## TASK TO COMPLETE
Rewrite everything from the line containing "This screenshot has height=423, width=625." down to the line containing "click(100, 26)", swapping "dropdown" for "menu" and leaving all else unchanged.

-- START DATA FOR PROCESSING --

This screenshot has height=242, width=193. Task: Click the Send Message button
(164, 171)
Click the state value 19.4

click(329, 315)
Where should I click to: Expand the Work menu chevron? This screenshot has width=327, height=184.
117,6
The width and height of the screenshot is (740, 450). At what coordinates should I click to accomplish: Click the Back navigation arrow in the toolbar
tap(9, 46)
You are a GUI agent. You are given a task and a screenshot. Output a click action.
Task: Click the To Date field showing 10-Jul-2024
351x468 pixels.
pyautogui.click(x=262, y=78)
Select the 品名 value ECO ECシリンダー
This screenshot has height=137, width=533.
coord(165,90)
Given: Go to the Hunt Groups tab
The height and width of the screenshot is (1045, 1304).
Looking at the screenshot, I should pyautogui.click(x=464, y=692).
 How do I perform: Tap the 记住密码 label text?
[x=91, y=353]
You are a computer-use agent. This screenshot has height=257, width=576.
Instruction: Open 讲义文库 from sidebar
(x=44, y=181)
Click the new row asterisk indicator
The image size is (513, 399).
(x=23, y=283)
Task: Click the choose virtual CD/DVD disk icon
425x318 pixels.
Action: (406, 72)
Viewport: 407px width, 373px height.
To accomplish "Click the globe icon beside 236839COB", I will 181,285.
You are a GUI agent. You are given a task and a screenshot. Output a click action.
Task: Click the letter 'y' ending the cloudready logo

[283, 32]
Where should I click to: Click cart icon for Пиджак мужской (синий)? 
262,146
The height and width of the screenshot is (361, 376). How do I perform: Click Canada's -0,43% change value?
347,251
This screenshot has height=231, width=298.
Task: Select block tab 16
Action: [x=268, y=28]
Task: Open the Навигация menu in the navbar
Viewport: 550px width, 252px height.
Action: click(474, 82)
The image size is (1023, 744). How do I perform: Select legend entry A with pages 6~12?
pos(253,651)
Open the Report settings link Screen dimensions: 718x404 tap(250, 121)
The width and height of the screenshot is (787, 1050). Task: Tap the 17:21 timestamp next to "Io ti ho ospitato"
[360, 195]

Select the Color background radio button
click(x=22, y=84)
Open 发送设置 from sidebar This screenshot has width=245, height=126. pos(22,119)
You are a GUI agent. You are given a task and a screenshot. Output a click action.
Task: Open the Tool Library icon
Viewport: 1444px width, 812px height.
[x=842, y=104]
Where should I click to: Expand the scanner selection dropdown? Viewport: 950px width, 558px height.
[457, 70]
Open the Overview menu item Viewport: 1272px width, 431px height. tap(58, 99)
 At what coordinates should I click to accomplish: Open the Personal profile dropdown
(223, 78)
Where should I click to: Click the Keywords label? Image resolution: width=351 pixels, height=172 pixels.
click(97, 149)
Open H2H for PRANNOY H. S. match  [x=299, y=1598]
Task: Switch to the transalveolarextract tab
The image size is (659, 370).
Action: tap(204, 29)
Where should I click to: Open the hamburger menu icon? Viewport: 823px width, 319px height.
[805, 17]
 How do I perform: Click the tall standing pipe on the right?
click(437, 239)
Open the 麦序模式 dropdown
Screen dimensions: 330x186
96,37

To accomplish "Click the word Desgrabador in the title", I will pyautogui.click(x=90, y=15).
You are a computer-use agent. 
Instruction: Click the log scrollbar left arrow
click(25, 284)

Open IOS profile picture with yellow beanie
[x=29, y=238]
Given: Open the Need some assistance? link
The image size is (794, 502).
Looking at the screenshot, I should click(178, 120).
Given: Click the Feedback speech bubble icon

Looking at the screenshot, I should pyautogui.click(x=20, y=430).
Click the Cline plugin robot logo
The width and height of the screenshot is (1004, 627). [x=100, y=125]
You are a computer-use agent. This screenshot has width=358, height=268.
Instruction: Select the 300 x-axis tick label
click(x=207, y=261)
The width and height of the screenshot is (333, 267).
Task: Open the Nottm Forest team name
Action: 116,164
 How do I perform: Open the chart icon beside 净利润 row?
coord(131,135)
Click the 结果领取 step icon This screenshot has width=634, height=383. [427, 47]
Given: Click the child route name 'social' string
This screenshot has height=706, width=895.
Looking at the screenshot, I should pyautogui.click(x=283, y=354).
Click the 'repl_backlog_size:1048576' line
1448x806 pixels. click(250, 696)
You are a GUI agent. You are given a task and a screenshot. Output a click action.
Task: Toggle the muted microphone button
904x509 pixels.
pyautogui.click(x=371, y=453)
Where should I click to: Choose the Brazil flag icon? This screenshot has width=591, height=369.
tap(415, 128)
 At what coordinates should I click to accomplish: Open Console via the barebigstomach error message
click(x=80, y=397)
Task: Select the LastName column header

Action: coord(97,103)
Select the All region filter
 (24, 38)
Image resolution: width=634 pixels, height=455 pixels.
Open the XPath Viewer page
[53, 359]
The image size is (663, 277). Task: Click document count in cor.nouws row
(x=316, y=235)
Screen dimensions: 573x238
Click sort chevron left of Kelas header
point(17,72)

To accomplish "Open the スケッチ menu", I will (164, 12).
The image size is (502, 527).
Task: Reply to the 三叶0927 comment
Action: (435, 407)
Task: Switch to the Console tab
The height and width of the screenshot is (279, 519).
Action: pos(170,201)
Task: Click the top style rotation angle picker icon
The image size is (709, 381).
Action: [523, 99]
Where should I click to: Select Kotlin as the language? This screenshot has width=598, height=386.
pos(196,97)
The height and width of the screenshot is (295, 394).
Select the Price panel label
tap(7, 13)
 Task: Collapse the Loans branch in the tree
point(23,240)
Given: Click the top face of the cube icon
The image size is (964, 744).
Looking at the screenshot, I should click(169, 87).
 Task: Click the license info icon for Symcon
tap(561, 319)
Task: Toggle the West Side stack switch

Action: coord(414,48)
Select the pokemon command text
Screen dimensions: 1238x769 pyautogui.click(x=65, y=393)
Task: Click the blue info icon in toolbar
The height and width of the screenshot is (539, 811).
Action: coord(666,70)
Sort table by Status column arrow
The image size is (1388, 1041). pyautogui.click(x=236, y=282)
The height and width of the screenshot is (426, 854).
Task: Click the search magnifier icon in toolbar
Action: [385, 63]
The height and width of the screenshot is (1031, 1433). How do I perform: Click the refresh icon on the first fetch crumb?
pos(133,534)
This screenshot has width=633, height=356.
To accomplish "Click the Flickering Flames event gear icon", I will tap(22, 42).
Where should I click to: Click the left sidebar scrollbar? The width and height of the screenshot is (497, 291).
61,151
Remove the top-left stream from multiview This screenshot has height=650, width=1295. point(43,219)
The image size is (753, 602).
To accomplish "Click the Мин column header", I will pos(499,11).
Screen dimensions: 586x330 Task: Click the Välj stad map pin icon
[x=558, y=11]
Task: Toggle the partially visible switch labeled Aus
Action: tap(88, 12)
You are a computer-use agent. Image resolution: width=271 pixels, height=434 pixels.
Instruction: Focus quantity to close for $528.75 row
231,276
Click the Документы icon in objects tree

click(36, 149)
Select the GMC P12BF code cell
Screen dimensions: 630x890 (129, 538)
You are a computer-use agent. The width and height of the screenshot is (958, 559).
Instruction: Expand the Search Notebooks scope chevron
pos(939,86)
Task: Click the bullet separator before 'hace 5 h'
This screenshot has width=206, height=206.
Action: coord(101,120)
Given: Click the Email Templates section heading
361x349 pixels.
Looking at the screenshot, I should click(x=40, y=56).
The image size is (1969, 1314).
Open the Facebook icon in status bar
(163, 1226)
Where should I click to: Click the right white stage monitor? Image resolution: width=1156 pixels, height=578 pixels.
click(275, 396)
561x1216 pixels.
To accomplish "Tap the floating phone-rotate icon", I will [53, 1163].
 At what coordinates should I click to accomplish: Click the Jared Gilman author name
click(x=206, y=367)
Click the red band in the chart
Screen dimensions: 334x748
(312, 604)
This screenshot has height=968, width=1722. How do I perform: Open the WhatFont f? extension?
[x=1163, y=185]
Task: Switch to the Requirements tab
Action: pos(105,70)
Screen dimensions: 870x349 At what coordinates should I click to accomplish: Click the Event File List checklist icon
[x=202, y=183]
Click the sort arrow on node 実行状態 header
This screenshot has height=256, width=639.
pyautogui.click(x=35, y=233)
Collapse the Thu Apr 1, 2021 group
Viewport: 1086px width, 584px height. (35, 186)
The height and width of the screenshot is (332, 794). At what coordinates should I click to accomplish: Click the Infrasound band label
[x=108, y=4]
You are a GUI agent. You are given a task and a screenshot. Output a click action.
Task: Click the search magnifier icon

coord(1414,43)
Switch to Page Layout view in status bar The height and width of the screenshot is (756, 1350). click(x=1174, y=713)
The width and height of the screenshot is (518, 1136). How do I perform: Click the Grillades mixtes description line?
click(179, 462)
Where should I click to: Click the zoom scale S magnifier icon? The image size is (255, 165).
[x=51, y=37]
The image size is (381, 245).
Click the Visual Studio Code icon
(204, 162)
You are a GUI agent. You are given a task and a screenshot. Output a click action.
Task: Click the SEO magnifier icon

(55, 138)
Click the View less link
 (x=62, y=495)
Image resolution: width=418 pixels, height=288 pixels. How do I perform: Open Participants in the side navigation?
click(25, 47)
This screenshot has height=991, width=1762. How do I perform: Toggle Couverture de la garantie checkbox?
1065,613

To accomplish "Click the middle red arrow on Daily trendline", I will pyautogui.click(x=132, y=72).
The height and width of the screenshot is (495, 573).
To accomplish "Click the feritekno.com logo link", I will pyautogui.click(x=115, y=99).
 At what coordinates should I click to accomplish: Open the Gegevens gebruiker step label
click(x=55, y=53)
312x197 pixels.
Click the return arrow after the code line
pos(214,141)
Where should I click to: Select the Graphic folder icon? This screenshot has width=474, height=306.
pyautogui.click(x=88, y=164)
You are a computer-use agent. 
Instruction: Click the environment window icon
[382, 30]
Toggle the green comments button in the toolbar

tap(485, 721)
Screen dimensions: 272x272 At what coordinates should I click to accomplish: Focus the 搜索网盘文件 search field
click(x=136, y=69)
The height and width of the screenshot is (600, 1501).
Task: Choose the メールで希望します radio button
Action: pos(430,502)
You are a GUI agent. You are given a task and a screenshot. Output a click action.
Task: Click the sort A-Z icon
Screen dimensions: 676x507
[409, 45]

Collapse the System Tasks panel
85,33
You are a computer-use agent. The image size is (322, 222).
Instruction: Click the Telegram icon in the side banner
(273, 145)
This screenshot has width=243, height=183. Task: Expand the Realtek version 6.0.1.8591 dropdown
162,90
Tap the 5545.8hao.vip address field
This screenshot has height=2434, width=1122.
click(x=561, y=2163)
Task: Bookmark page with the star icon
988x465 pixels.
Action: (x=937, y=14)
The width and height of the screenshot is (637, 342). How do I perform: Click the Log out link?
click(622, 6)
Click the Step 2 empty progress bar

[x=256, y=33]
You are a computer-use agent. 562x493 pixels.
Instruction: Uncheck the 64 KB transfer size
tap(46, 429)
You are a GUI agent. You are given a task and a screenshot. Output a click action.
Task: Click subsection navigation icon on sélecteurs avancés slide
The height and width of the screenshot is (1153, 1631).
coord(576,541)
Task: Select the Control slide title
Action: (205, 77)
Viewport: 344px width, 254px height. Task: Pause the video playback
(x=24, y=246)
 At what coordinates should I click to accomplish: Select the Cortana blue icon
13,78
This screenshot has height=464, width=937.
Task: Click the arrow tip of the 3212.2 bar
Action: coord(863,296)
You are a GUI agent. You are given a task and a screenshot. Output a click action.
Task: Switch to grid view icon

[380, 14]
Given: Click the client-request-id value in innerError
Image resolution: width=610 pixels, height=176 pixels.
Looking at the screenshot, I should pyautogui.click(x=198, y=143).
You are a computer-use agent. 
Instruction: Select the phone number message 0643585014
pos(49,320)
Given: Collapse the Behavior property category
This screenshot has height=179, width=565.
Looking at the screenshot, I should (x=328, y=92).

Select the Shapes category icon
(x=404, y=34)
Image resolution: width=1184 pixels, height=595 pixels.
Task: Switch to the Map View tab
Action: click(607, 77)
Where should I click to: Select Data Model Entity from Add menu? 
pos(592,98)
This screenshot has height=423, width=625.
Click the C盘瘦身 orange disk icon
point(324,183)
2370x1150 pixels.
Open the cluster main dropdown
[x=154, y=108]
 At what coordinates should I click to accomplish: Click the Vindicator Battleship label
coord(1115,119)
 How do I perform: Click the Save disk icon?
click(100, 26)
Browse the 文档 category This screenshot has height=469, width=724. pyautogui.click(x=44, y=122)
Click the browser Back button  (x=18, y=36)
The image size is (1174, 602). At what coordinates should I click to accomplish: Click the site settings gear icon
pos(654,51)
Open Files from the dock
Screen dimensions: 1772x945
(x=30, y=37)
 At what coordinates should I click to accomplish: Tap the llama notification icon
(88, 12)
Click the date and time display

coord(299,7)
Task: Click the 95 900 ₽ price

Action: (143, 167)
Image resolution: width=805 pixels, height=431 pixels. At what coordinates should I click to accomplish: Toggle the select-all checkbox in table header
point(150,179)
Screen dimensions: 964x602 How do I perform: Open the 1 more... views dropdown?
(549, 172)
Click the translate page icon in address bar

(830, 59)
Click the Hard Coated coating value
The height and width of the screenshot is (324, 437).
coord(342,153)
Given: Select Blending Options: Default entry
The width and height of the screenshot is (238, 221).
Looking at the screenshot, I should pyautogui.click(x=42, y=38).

-- END DATA FOR PROCESSING --

## WRITTEN ANSWER
This screenshot has height=423, width=625.
Click the C盘瘦身 orange disk icon
point(324,183)
2370x1150 pixels.
Open the cluster main menu
[x=154, y=108]
 At what coordinates should I click to accomplish: Click the Vindicator Battleship label
coord(1115,119)
 How do I perform: Click the Save disk icon?
click(100, 26)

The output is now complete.